TASK REQUIREMENTS: Your copy should hold only the lines from the one holding "Where should I" through the last line of the records below, both included, each exact and with no pictures.

DATA FOR PROCESSING:
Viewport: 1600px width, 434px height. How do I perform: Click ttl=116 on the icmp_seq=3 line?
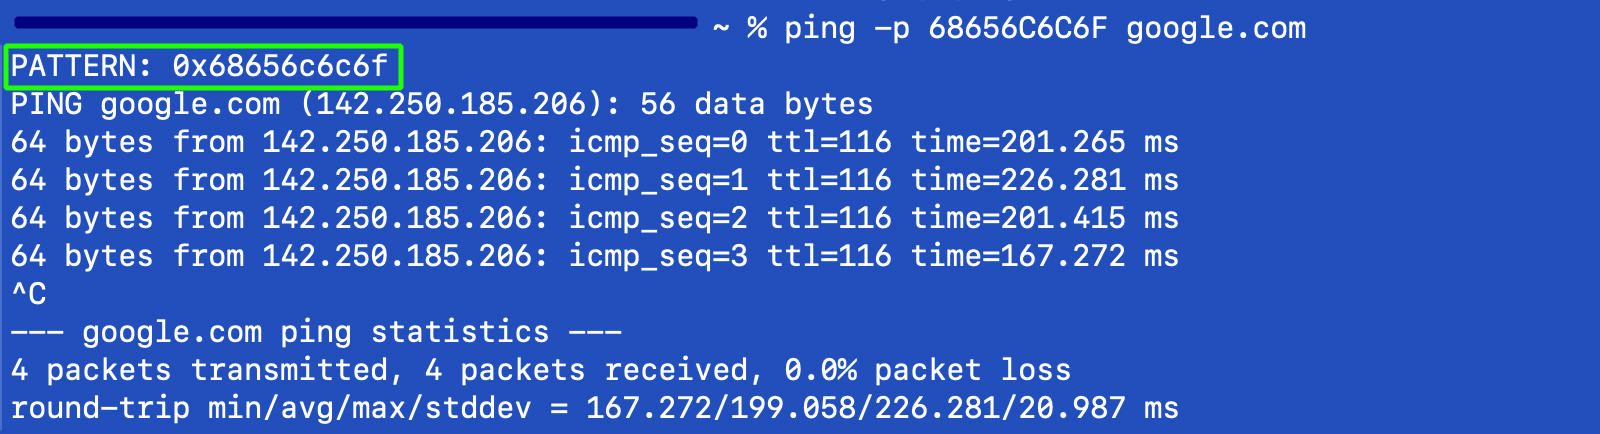(x=829, y=257)
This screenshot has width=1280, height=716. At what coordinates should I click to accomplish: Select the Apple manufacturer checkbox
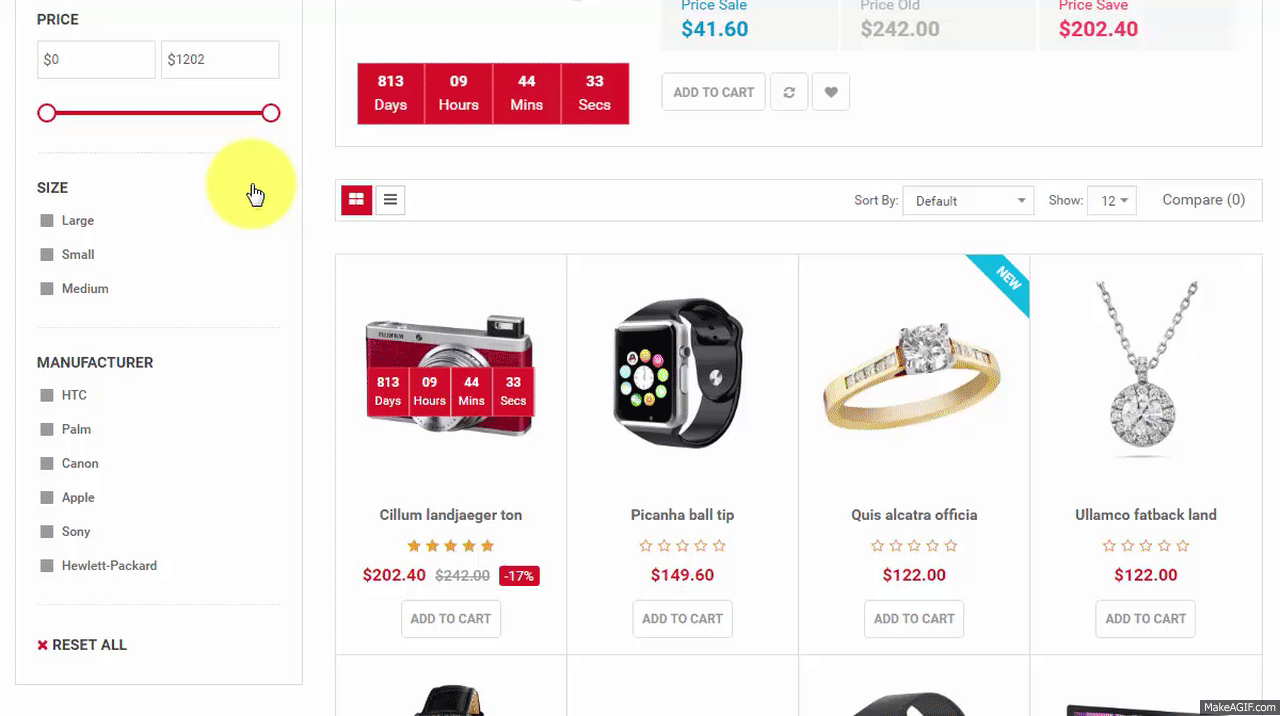coord(46,497)
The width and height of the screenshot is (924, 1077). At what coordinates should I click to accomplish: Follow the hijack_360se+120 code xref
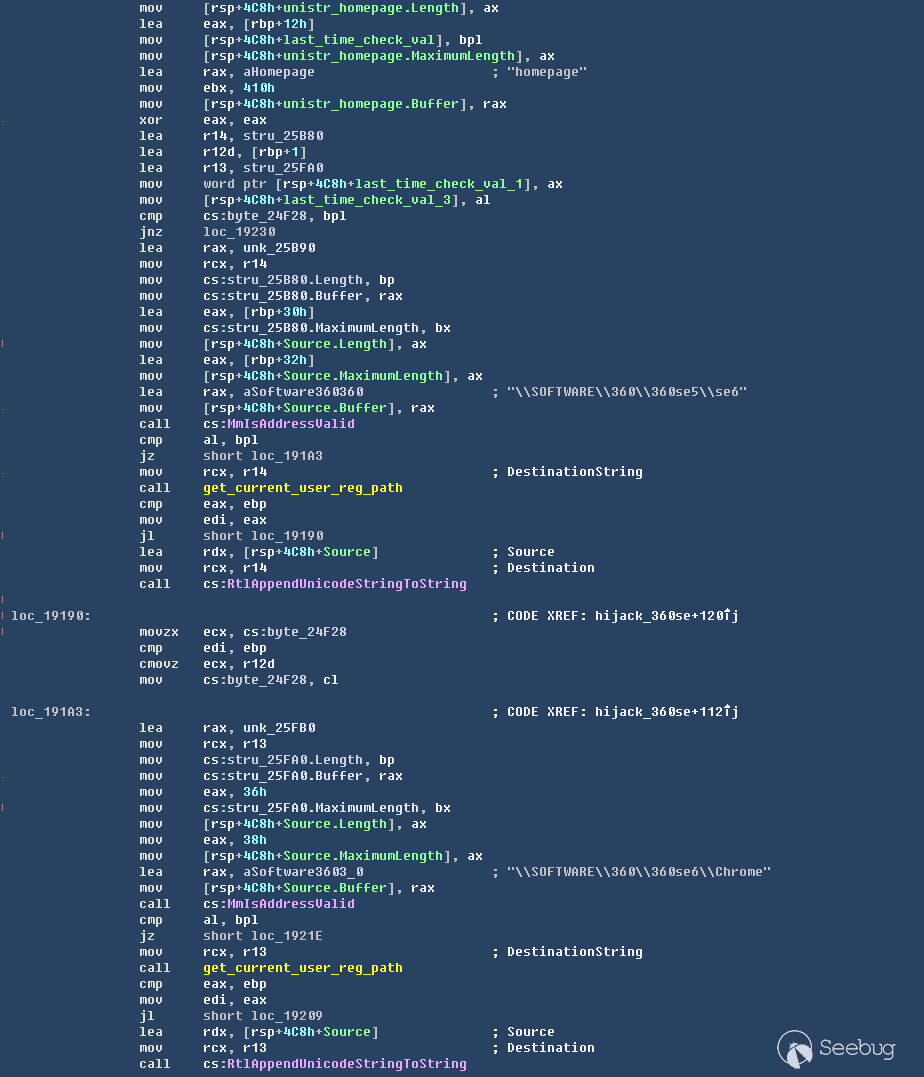click(666, 616)
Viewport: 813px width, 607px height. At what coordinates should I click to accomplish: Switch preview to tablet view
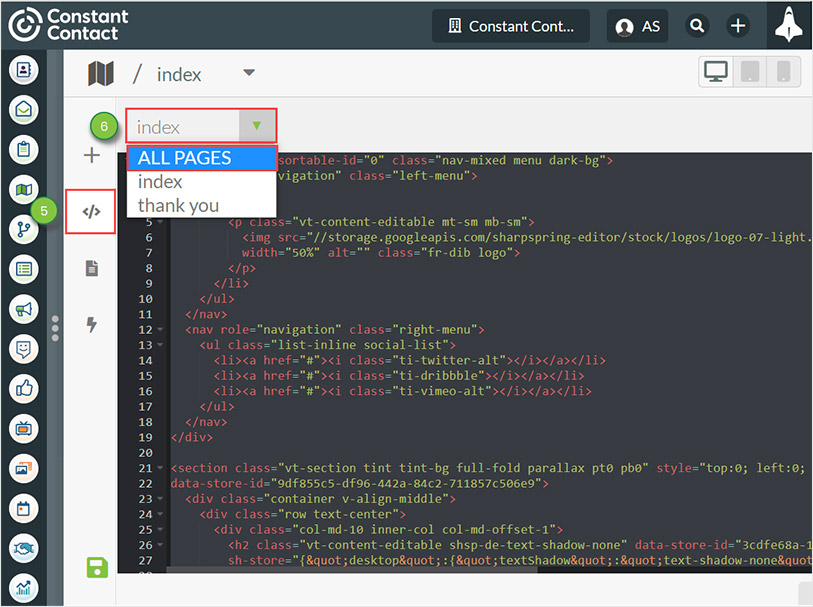748,71
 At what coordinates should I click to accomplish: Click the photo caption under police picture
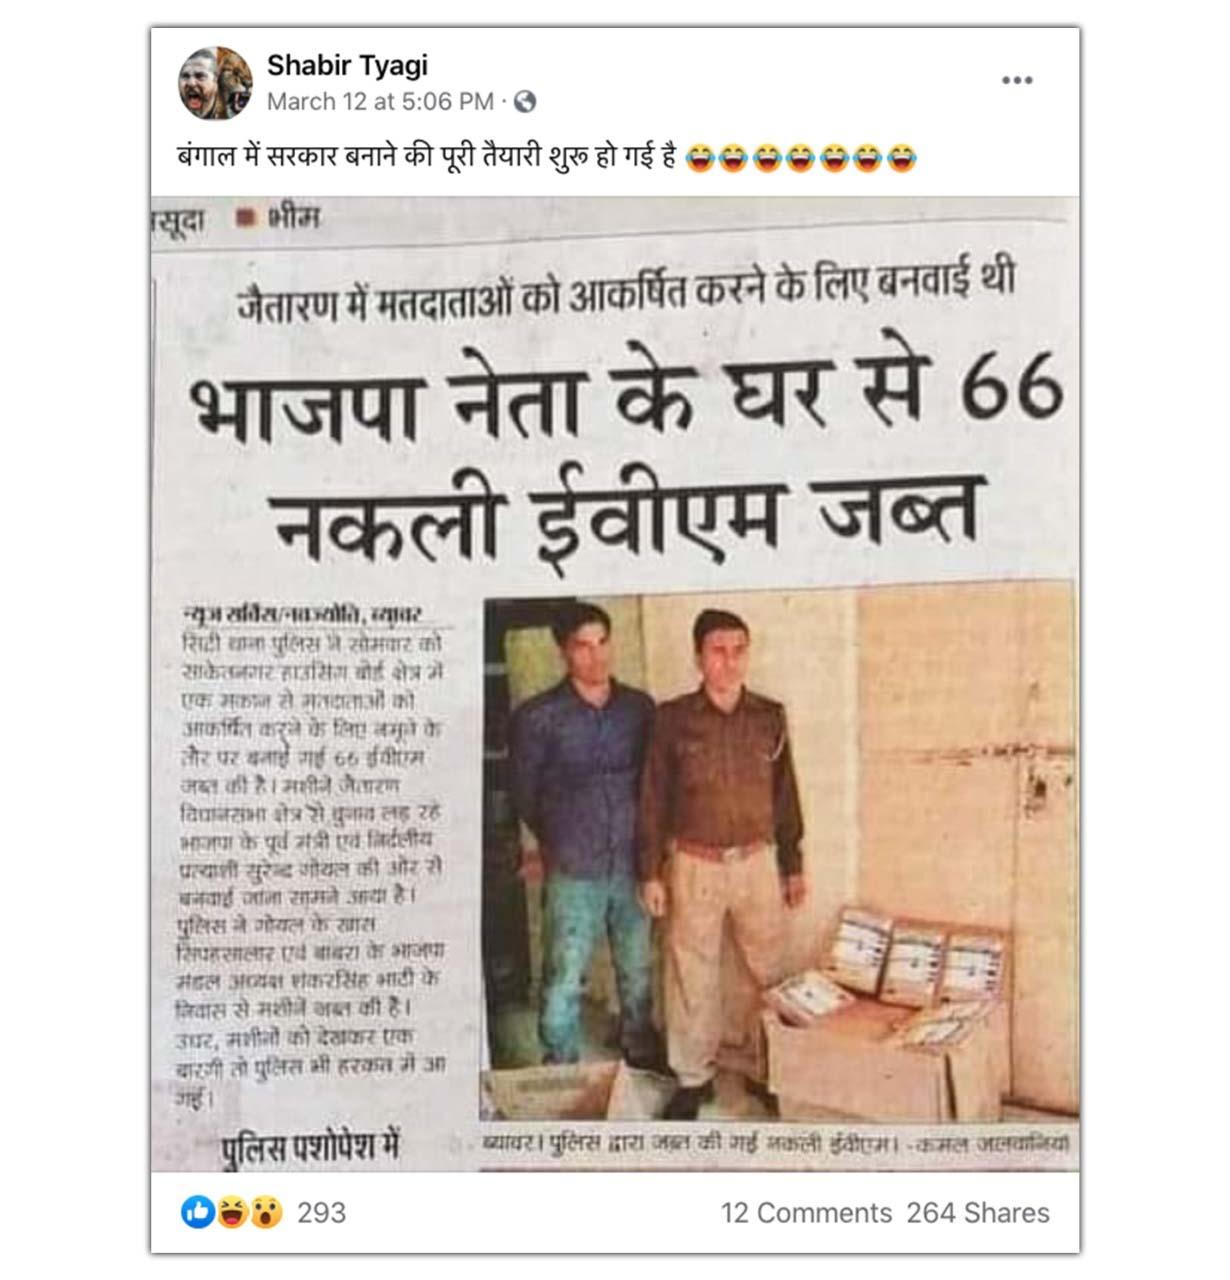pos(776,1142)
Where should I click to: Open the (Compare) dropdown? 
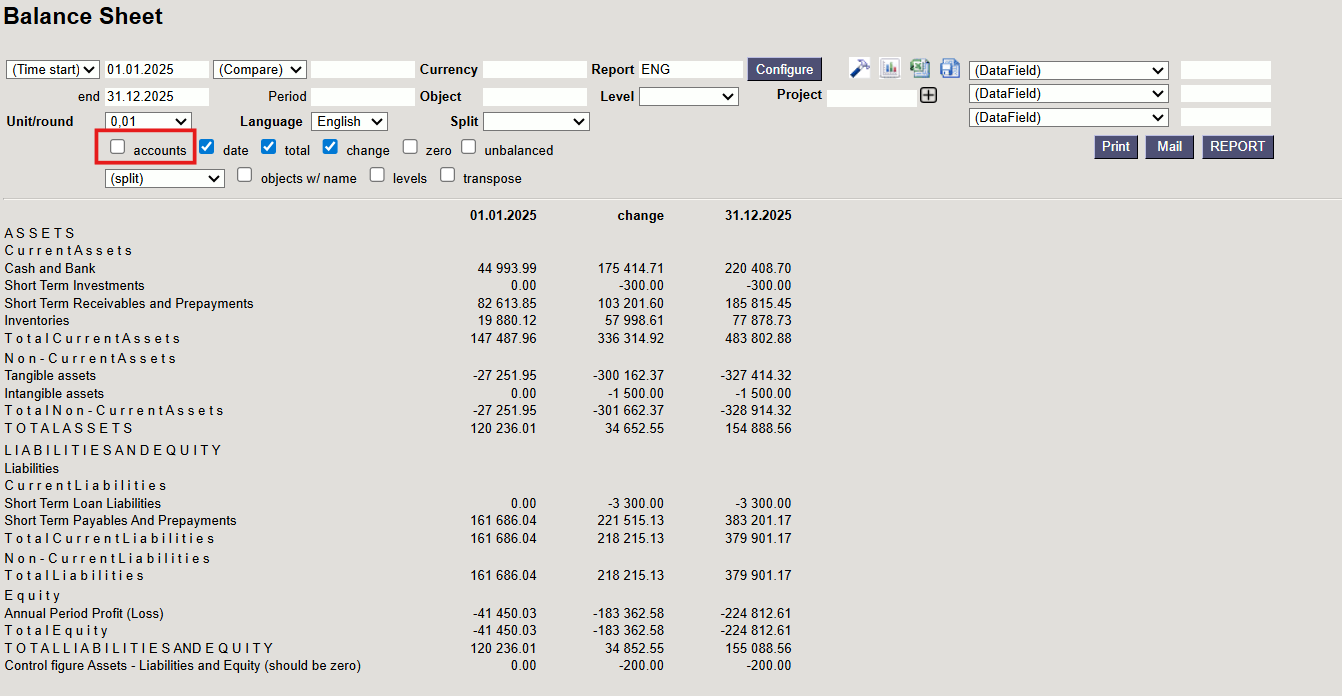coord(259,70)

COMPLETED TASK:
Where should I click to: Open the (Compare) dropdown? 
coord(259,70)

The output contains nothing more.